Proteins are the machinery of life, they perform different functions necessary for a life form to live. The intricate details of the protein structure are important for their function. It takes large effort to determine protein structure with lab experiments like X-Ray Crystrallograpy and NMR spectroscopy. Due to these limitations, currently the structure of only a very small fraction of proteins is known. Therefore it is highly desirable to develop methods which can predict some relevant structural and functional information with protein sequence alone. ISIS uses machine learning to predict which residues are likely to be part of binding sites of that protein with other proteins. ISIS2.0 uses new sequence derived features like Meta Disorder in addition to the features already used in ISIS, more proteins with known three-dimensional(3D) structure for training, better infrastructure and faster neural network implementation (FANN) to improve the predictions obtained for unknown proteins from ISIS.
How do we predict binding sites?
ISIS2.0 predicts residues likely to be part of binding sites with aid of predicted structural features and evolutionary information. Since for 97% of the proteins three dimensional or high resolution structure is not available, ISIS2.0 can be used to predict binding sites for them. Despite the diversity of protein-protein interactions, the underlying concepts defining these interactions can be learnt from protein sequence. Binding site residues are important to understand the protein-protein interaction mechanism and using the information present in protein sequence to derive this knowledge can be very important as binding site residues are often drug targets.

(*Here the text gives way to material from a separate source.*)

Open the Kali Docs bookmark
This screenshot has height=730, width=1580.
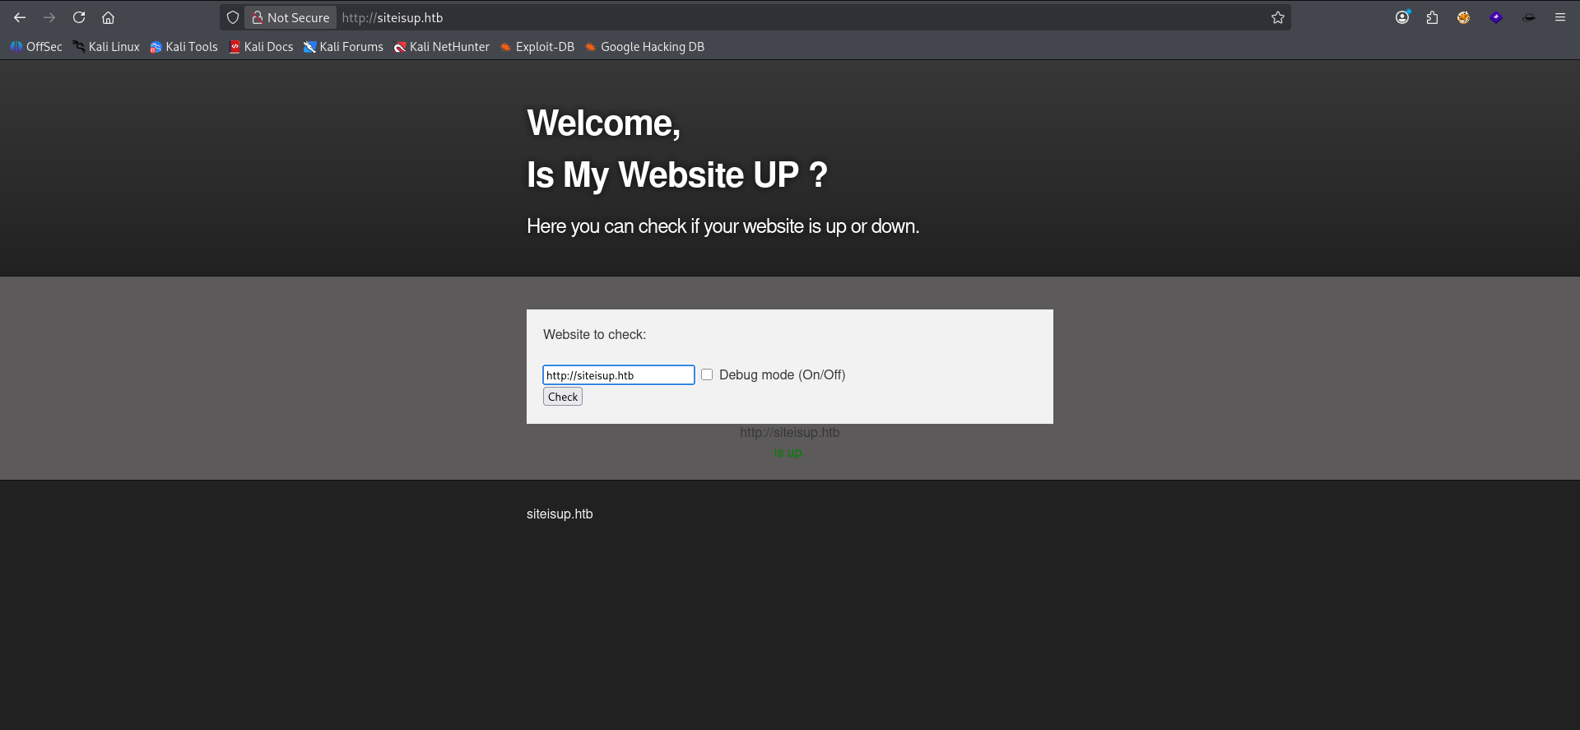click(x=261, y=47)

In our approach, we use a neural network to predict binding sites. The neural networks are trained with many combinations of parameters and features. We then use the cross-validation results to gauge the performance of each of the neural networks. The performance is calculated as the average precision value for 50% recall. Based on this performance, three neural networks are selected for prediction.
When the prediction algorithm is given a new (novel) input, it feeds the input to the three chosen neural networks. The mode of the decisions made by the neural networks is the result of the predictor.
What is predicted?
ISIS identifies the residues which contribute over-proportionately high to the overall interface binding energy. It does not use three dimensional structure of the proteins to predict Interaction sites residues. Instead, it relies on structural and functional sequence derived features from methods of PredictProtein routine like FASTA, PSI-BLAST, META DISORDER, coils.

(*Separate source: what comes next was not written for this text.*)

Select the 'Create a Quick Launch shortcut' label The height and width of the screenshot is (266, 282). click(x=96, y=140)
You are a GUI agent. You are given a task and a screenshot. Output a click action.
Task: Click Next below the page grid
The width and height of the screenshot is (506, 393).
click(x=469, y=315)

What can you expect from binding sites prediction?
ISIS 2.0 is used to predict which residues are likely to bind with other proteins. The predictor gives binary output for every amino acid in a test protein (1 – binding , 0 – non-binding) and a reliability score(from -100 to 100) for the prediction. Due to a wide variety of protein-protein interactions, ISIS which captures the basic principle to identify these sites, performs very well on some proteins whereas not so well on the others. This can be explained with the similarity of the protein sequence with the samples used in training. For more similar proteins it will perform better than the less similar proteins.
How do we predict?
The ISIS2.0 neural network is trained on proteins for which binding site residues are known. Different sequence based structural and functional prediction methods of PredictProtein routine are run on these protein sequences, and these are used as input features to the neural network. The data is partitioned into training, cross-training, test and holdout set. The neural network is trained for different hyperparameters for three permutations. Then precision recall is calculated for the cross-training set and average precision till 50% recall is used to select three best models, one for each permutation.

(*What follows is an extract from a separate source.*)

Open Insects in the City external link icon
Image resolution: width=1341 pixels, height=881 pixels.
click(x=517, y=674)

The test set is input to the three best models and a threshold for classification for best models is decided based on the test set classification score. Threshold is defined as a baseline score above which a residue is predicted as a binding site and below which as a non-binding residue. The more the difference between the threshold and the score predicted as binding, higher is the reliability of the prediction and vice-versa.
The classifier consists of the three best models and gives binary prediction and reliability score (from -100 to 100). Binary prediction is calculated as the mode of three models. Score is given by averaging the scores of three models. The availability of the methods of PredictProtein routine to calculate the structural and functional features for the input protein sequences is a prerequsite for ISIS2.0 to work.
The project is available at /mnt/project/isis directory on roslab server. There are two repositories:
The first repository is for training the neural network for different combinations of parameters and features. The second repository is the predictor repo which uses permutation-wise best models to predict interaction sites for the proteins. Detailed ReadMes are provided in the repos.